Search code examples
javaapache-sparkapache-spark-sqljavadoc

How to explode an array into multiple columns in Spark Java


I have the specific Dataframe

+-------+----------------------+
|BlockId|Entity_BlockNumberList|
+-------+----------------------+
|      1|      [[1, 4], [3, 5]]|
|      2|      [[1, 4], [3, 5]]|
|      3|      [[2, 4], [4, 4]]|
|      4|      [[2, 4], [4, 4]]|
|      5|      [[2, 4], [3, 5]]|
|      6|      [[3, 5], [5, 3]]|
|      7|      [[1, 4], [4, 4]]|
|      8|  [[3, 5], [4, 4], ...|
|      9|  [[1, 4], [2, 4], ...|
+-------+----------------------+

I want to create multiple columns for each element of the nested arrays in the 2nd Column Something like that

BlockId | Entity_BlockNumberList | 1st Array | 2nd Array | ...

Something like explode but in Columns by using Javadoc I have found this code on the internet

val numCols = df
  .withColumn("letters_size", size($"letters"))
  .agg(max($"letters_size"))
  .head()
  .getInt(0)

df
  .select(
    (0 until numCols).map(i => $"letters".getItem(i).as(s"col$i")): _*
  )
  .show()

which is in scala but i cant quite get how to do the select func especially the (0 until numCols) by using Java.

example: input:

+---------+
|  letters|
+---------+
|[a, b, c]|
|[d, e, f]|
|     null|
+---------+

expected output:

+----+----+----+
|col0|col1|col2|
+----+----+----+
|   a|   b|   c|
|   d|   e|   f|
|null|null|null|
+----+----+----+

But not hardcoded because my arrays dont have the same length.

I tried that

df.selectExpr(df.select(
                expr("concat('struct(',concat_ws(',',transform(sequence(0,max(size(entities))-1),x -> concat('entities[',x,'] as col',x))),') as columns')")
                ).as(Encoders.STRING()).head()).show();

The output was the follow:

+------------+
|     columns|
+------------+
|    [1, 3,,]|
|    [1, 3,,]|
|    [2, 4,,]|
|    [2, 4,,]|
|    [2, 3,,]|
|    [3, 5,,]|
|    [1, 4,,]|
|[3, 4, 5, 6]|
|  [1, 2, 5,]|
+------------+

Solution

  • The best I could do to achieve what I wanted that works and in nested arrays is do a for like that.

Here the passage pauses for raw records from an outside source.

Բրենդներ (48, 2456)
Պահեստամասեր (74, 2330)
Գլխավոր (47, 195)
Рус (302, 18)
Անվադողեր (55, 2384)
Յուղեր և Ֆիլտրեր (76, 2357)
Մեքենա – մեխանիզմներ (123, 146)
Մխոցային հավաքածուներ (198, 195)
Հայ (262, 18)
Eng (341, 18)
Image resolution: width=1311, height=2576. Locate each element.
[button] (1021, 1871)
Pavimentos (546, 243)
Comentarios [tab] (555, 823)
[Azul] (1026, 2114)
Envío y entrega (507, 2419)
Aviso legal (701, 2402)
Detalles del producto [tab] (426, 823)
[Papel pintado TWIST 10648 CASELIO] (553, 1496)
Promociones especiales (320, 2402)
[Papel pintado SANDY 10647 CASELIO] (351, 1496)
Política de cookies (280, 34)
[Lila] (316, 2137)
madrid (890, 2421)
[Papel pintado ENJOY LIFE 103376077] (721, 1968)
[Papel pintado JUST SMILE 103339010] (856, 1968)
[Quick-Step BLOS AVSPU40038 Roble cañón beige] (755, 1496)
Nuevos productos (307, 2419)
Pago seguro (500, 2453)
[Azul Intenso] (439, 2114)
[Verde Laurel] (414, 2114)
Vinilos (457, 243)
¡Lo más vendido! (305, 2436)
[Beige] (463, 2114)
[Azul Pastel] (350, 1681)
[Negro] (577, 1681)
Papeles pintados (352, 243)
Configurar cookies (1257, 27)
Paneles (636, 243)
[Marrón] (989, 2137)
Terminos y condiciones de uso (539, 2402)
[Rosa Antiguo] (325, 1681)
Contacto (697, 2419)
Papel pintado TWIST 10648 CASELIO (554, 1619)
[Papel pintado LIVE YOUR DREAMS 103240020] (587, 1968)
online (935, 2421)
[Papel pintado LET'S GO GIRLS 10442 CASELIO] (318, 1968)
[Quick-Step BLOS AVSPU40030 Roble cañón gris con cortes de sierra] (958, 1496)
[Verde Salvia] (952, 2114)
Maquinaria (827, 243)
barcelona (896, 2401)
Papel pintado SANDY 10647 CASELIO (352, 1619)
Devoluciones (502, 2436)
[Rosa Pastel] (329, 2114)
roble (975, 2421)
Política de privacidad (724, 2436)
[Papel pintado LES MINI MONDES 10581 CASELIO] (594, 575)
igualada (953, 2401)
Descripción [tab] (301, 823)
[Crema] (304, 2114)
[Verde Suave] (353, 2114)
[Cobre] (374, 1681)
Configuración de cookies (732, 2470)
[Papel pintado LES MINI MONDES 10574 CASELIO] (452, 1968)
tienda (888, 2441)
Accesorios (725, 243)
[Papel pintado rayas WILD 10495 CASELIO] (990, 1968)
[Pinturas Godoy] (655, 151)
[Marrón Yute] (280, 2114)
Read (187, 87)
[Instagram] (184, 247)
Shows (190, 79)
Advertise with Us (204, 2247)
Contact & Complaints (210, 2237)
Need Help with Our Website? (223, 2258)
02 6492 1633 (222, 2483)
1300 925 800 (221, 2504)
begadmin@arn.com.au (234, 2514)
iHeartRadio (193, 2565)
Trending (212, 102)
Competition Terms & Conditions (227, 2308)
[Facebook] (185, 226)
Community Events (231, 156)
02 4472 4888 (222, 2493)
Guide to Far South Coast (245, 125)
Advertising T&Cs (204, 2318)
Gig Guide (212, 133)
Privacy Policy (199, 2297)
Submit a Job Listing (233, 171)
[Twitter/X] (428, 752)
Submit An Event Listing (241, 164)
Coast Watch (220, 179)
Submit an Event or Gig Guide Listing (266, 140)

    for (int i; i < numCols; i++) {
        df = df.withColumn("c" + i, df.col("entities").getItem(i));
    }
    

    The output:

    +-----+------------+---+---+----+----+
    |block|    entities| c0| c1|  c2|  c3|
    +-----+------------+---+---+----+----+
    |    1|      [1, 3]|  1|  3|null|null|
    |    2|      [1, 3]|  1|  3|null|null|
    |    3|      [2, 4]|  2|  4|null|null|
    |    4|      [2, 4]|  2|  4|null|null|
    |    5|      [2, 3]|  2|  3|null|null|
    |    6|      [3, 5]|  3|  5|null|null|
    |    7|      [1, 4]|  1|  4|null|null|
    |    8|[3, 4, 5, 6]|  3|  4|   5|   6|
    |    9|   [1, 2, 5]|  1|  2|   5|null|
    +-----+------------+---+---+----+----+
    

    Kinda worked for what i wanted to do next.